[Task inputs — start]
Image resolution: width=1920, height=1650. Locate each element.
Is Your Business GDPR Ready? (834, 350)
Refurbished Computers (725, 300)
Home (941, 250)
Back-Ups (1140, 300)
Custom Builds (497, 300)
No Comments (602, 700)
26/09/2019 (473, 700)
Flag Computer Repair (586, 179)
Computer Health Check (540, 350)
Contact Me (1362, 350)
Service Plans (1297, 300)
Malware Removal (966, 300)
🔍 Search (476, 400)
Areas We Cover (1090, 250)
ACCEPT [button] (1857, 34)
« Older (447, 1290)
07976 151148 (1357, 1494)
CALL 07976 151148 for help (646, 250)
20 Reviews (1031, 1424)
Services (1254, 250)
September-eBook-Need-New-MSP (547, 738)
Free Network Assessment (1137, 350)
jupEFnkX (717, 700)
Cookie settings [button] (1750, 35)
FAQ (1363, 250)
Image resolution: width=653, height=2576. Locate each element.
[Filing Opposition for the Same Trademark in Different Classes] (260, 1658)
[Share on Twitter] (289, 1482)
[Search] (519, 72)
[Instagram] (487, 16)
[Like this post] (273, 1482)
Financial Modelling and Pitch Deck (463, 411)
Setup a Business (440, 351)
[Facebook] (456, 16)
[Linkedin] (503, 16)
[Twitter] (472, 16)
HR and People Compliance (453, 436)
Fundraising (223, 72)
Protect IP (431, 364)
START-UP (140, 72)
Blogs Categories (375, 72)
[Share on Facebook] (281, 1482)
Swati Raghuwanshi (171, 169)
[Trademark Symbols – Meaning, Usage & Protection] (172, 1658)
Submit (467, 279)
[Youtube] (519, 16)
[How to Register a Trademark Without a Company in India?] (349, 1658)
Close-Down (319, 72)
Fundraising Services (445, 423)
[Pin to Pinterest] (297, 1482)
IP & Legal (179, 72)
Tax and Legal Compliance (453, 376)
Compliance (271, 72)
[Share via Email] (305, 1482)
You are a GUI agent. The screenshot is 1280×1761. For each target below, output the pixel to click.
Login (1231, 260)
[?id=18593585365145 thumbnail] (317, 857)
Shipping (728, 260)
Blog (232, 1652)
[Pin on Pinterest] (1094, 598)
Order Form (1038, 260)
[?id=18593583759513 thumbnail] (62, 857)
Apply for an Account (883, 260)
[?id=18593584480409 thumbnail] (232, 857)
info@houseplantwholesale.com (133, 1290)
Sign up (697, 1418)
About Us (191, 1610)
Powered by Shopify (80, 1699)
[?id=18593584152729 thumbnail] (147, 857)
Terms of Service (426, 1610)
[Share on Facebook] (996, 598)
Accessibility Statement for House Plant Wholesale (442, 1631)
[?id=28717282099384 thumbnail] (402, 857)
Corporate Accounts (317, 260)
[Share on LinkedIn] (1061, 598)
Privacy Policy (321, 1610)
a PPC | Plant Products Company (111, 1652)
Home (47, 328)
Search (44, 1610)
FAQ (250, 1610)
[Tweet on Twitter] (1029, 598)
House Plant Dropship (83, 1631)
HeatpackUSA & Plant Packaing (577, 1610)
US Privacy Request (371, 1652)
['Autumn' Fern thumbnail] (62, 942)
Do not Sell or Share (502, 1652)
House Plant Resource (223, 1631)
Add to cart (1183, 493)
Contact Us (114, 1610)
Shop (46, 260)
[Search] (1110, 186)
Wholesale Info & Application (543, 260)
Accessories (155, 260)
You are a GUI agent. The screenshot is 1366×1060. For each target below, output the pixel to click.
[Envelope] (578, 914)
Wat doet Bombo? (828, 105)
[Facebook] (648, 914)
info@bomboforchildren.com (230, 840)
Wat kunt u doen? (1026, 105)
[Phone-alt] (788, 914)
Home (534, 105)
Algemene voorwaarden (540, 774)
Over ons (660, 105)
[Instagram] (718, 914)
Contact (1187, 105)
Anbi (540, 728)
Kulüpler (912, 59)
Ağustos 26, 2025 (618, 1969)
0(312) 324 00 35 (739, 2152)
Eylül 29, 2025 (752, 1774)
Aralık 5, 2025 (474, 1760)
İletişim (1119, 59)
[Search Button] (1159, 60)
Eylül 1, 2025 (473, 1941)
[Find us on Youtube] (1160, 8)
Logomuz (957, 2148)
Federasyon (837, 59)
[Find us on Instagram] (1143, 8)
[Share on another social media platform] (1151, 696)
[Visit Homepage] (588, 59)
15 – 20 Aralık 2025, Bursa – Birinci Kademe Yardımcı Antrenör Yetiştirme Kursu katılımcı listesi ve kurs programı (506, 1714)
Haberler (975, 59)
[Task inputs — finish]
**What you will do:** Out of the data above, give again only the lines starting at the one holding "CALL 07976 151148 for help (646, 250)" and ending at the one holding "[Youtube] (519, 16)", unchanged.

**Task result:**
CALL 07976 151148 for help (646, 250)
20 Reviews (1031, 1424)
Services (1254, 250)
September-eBook-Need-New-MSP (547, 738)
Free Network Assessment (1137, 350)
jupEFnkX (717, 700)
Cookie settings [button] (1750, 35)
FAQ (1363, 250)
Image resolution: width=653, height=2576. Locate each element.
[Filing Opposition for the Same Trademark in Different Classes] (260, 1658)
[Share on Twitter] (289, 1482)
[Search] (519, 72)
[Instagram] (487, 16)
[Like this post] (273, 1482)
Financial Modelling and Pitch Deck (463, 411)
Setup a Business (440, 351)
[Facebook] (456, 16)
[Linkedin] (503, 16)
[Twitter] (472, 16)
HR and People Compliance (453, 436)
Fundraising (223, 72)
Protect IP (431, 364)
START-UP (140, 72)
Blogs Categories (375, 72)
[Share on Facebook] (281, 1482)
Swati Raghuwanshi (171, 169)
[Trademark Symbols – Meaning, Usage & Protection] (172, 1658)
Submit (467, 279)
[Youtube] (519, 16)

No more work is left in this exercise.